ABOUT THIS TASK - The entries below contain a stretch that opens with the line containing "The height and width of the screenshot is (374, 680)." and closes with the line containing "Click the chevron icon beside Introduction"; set down that stretch exactly, both ends included, and nothing else.

INPUT MATERIAL -
# # # #
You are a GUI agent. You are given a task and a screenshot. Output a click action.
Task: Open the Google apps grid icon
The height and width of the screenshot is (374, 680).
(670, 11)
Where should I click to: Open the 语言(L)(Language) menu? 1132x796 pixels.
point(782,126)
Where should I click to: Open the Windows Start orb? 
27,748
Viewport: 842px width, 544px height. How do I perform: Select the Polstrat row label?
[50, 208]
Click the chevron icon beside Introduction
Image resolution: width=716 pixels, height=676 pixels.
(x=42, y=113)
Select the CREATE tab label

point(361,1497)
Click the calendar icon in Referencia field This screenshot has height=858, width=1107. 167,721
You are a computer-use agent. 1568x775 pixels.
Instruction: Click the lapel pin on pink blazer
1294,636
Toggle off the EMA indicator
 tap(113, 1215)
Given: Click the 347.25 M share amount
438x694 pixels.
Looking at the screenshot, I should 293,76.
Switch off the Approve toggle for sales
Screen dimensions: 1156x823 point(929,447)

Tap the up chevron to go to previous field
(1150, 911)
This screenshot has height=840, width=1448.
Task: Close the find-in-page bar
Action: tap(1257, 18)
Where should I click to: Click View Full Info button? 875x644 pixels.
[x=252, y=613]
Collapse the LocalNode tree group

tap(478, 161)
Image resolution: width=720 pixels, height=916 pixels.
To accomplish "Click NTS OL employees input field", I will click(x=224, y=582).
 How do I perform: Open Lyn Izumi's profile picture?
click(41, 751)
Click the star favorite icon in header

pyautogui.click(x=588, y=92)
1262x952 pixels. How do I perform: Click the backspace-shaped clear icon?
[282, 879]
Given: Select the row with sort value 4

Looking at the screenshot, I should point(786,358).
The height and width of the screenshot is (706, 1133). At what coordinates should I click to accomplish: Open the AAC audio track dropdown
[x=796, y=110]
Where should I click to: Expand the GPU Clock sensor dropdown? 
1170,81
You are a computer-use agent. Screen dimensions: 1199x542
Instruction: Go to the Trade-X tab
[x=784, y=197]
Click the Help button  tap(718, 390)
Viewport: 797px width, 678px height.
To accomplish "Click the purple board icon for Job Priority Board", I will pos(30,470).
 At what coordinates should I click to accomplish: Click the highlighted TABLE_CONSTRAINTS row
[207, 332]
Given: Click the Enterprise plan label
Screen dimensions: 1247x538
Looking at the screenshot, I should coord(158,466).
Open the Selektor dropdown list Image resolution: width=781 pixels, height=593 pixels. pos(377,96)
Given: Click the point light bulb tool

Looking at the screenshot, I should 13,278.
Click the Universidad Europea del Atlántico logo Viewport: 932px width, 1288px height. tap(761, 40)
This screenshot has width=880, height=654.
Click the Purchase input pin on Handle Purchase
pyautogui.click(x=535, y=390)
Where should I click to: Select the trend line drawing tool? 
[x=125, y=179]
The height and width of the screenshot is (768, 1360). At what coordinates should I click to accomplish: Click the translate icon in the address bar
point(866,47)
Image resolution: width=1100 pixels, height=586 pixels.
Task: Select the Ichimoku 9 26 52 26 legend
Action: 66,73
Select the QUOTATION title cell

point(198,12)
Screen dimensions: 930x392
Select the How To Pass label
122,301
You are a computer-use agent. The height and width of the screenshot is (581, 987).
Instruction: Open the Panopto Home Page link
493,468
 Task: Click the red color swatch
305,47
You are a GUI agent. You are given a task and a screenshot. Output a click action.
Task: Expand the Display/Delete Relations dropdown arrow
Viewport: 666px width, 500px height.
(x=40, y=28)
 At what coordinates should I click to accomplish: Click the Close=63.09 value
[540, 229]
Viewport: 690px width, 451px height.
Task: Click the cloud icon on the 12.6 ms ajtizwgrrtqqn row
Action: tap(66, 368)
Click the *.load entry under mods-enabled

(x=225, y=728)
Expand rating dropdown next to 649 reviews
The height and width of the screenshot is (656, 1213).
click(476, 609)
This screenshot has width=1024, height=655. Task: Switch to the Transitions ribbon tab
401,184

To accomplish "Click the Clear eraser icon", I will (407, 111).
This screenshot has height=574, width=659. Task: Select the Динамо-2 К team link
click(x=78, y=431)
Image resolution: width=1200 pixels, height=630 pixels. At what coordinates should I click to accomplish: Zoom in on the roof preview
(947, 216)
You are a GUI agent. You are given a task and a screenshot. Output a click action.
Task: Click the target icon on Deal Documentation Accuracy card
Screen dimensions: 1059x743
# # # #
RESPONSE -
The height and width of the screenshot is (374, 680).
(670, 11)
Where should I click to: Open the 语言(L)(Language) menu? 1132x796 pixels.
point(782,126)
Where should I click to: Open the Windows Start orb? 
27,748
Viewport: 842px width, 544px height. How do I perform: Select the Polstrat row label?
[50, 208]
Click the chevron icon beside Introduction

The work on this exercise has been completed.